This is a useful book with detailed contributions to many specific issues of Newtonian scholarship. Its conclusions, however, seem to me to be rather hasty at times. Consider for example Guicciardini's characterisation of "Newton's Interpretation" (p. 129) of his work on cubic curves:
"The lesson that Newton learned from his projective classification of cubic curves is again at odds with Descartes' defence of algebra as problematic analysis. First, contrary to what Descartes had stated, the curves defined by third-degree algebraic equations are far from simple: they show bewilderingly complex shapes." (p. 129)
No evidence whatsoever is offered to support the claim that Newton drew this conclusion from his work on cubics. Such a conclusion would be strange since what Descartes really claimed is that cubics are more complicated than conics and less complicated than higher-degree curves, and Newton's projective classification certainly gives no reason to reject this order; on the contrary it fits Descartes' scheme perfectly in that the projective classification of conics is trivial, that of cubics feasible, and that of higher-degree curves beyond reach. Furthermore, contrary to calling cubics "bewilderingly complex," Newton, as one might expect, emphasised his complete understanding of them. Indeed, Guicciardini's own chapter epigraph quotes Newton boasting that "it's plain to me by ye fountain I draw it from" (p. 109).
Ironically, while Guicciardini sanctions this fictional critique of Descartes, he dismisses Newton's actual critique, which is much more sound. In effect, Newton points out that Descartes' dictum that the simplicity of a curve is determined by the degree of its equation is absurd and that instead simplicity is determined by the means of describing and generating the curve. Guicciardini is insensitive in his evaluation of this stance:
"The weakness of Newton's position is that the concepts of simplicity of tracing or of elegance, to which he continually referred, are qualitative and subjective. No compelling reason is given in support of Newton's evaluations of the simplicity of his preferred constructions; his criteria are largely aesthetic." (p. 65; cf. also p. 74)
Why should reliance on qualitative or subjective or aesthetic criteria necessarily constitute a "weakness"? The assumption that they do is nothing but sheer prejudice on the part of Guicciardini. Not a shred of evidence is offered that such concerns existed at the time.

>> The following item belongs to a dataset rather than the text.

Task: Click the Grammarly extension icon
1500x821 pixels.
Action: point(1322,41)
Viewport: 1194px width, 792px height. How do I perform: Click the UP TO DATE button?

In his conclusion Guicciardini goes even further, claiming that Newton "relied on aesthetic criteria of exactness and simplicity that were arbitrary and unjustified" (p. 386). Now it is one thing to criticise the appeal to aesthetics in mathematics---however biased and anachronistic such as critique may be---but to claim that Newton's aesthetic criteria were "arbitrary"---that, I'm afraid, is not only biased and anachronistic but plainly false.
Guicciardini's prejudiced conclusions are at odds with the laudable goal stated on the first page of the preface:
"The basic questions that motivate this book are What was mathematics for Newton? and What did being a mathematician mean to him?" (p. xiii)
I say: As long as we keep dismissing Newton's aesthetic conception of mathematics as "arbitrary and unjustified" we will never be able to answer these questions truthfully.